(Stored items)
=======
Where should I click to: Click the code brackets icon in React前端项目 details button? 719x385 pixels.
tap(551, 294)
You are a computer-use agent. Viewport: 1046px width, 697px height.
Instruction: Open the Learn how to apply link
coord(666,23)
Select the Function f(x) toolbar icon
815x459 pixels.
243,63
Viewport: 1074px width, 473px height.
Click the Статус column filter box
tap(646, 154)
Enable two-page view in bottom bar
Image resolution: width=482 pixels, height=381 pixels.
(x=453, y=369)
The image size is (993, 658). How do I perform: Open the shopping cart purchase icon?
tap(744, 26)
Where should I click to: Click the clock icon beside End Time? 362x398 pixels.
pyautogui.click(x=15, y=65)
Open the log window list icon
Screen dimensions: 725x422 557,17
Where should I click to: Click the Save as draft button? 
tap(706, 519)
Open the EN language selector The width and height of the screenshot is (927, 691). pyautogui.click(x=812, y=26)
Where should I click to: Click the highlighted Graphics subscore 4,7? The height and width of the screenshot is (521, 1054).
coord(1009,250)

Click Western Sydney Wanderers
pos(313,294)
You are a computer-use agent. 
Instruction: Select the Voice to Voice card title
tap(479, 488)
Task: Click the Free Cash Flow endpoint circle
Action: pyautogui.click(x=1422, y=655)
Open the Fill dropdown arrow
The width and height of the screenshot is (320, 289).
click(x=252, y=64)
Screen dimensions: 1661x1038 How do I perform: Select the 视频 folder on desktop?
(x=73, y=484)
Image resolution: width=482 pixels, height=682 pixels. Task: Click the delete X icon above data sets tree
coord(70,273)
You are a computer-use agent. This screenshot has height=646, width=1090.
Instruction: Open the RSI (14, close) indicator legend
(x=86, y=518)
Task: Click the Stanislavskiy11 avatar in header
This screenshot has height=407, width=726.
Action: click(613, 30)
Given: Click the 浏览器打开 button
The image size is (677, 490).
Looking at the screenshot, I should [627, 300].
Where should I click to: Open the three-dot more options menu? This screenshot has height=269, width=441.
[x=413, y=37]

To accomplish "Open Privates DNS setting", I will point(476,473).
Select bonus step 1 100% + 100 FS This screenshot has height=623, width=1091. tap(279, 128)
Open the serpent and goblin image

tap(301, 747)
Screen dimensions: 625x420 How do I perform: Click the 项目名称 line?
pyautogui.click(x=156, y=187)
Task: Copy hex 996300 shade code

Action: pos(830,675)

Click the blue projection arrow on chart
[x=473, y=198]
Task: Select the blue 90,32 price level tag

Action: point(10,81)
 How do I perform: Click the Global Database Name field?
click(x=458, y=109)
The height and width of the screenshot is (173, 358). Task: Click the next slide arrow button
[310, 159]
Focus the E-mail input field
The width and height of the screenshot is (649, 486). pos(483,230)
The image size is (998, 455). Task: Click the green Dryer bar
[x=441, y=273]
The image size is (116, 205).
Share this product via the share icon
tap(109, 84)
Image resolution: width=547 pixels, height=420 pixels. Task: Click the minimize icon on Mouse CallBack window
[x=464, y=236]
=======
OBJECTIVE: Rewrite the records from the line that has "Enable two-page view in bottom bar" through the line that has "coord(70,273)", replacing "dropdown arrow" with "drop-down arrow" and leaving everything else unchanged.

ANSWER:
Enable two-page view in bottom bar
Image resolution: width=482 pixels, height=381 pixels.
(x=453, y=369)
The image size is (993, 658). How do I perform: Open the shopping cart purchase icon?
tap(744, 26)
Where should I click to: Click the clock icon beside End Time? 362x398 pixels.
pyautogui.click(x=15, y=65)
Open the log window list icon
Screen dimensions: 725x422 557,17
Where should I click to: Click the Save as draft button? 
tap(706, 519)
Open the EN language selector The width and height of the screenshot is (927, 691). pyautogui.click(x=812, y=26)
Where should I click to: Click the highlighted Graphics subscore 4,7? The height and width of the screenshot is (521, 1054).
coord(1009,250)

Click Western Sydney Wanderers
pos(313,294)
You are a computer-use agent. 
Instruction: Select the Voice to Voice card title
tap(479, 488)
Task: Click the Free Cash Flow endpoint circle
Action: pyautogui.click(x=1422, y=655)
Open the Fill drop-down arrow
The width and height of the screenshot is (320, 289).
click(x=252, y=64)
Screen dimensions: 1661x1038 How do I perform: Select the 视频 folder on desktop?
(x=73, y=484)
Image resolution: width=482 pixels, height=682 pixels. Task: Click the delete X icon above data sets tree
coord(70,273)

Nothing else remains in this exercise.